For those of you who know me well, I am sure you know that this semster was more than a handful for me. I was enrolled fulltime, working my first job, pressured into joining a pageant (take a moment to absorb that last bit) . . . And sorting out what I needed to so could go abroad for the summer. All of this meanwhile trying to find internships for my last year and build up my portfolio by writing articles for the city’s newspaper.
If it sounds like a mouthful imagine doing it.
The pageant took up almost too much of my time. We had practice every day for close to three months, sometimes going as late as two in the morning. Because of it, my Editing teacher actually looked at me one day and said “You are late to class every single day. What is it? Are you late to every class like this? If I was to write you a recommendation letter that’s the first thing I’d have to say.”
Needless to say, that made me feel quite shitty awful. But it being a 9 a.m. class on Monday and Wednesday made it slightly hard to be early, what with being up late mostly learning how to dance, walk and speak loudly.
I admit it was a huge commitment, and though many times I found myself wanting to quit, I didn’t. I overcame my shyness, even just for a bit, and managed to string together all the bits and pieces of courage I had inside to sing before an audience. (Yes, that’s right. For my talent I chose to sing. Believe it.)
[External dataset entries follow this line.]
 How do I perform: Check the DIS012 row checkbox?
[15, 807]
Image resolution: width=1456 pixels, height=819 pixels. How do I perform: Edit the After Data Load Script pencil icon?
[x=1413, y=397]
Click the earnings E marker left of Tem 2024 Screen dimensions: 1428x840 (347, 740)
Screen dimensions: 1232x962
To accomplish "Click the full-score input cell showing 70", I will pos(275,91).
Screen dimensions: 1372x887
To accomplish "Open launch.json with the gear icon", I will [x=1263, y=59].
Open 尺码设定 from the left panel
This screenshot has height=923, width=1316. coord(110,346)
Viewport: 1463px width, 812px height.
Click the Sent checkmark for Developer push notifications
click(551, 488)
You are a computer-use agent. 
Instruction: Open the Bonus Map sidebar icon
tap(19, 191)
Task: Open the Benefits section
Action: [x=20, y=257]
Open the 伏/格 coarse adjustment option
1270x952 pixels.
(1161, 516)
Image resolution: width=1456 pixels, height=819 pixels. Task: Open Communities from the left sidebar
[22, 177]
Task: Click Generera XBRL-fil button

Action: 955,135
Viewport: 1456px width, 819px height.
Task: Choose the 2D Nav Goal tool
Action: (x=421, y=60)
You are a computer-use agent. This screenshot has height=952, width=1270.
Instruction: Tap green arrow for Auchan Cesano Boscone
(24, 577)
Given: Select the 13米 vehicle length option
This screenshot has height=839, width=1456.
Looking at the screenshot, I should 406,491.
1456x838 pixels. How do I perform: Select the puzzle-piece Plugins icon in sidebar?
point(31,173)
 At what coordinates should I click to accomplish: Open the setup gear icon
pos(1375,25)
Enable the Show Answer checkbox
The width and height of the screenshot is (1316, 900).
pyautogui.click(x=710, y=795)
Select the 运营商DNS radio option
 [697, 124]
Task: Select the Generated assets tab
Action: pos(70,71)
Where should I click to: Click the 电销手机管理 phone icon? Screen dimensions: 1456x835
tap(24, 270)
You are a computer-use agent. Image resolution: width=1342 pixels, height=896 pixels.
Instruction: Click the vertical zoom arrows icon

Not only was it my first time singing to anyone at all, but it was also my first time on stage alone. My nerves were seconds away from getting the best of me, forcing me to walk right off the stage and throw away all of my hard work. But something put me on that stage. Something helped me keep my calm as I realised halfway through the first verse that my mic was not on. Something kept me going through the dance practices that reinforced why I have never joined a dance team, and in the end, I made it. I made it through the long practices, the choreographed dancing, the poised walking, the loud animated talking . . . and came out a better person.
Now, here I am; writing to you from Sydney as the current Miss CSA one day away from starting my very first internship with a weekly news magazine. I left the pageant with new friends, the semester with new skills and the country with new destinations before me.
To say it all came together in the end would not do enough justice.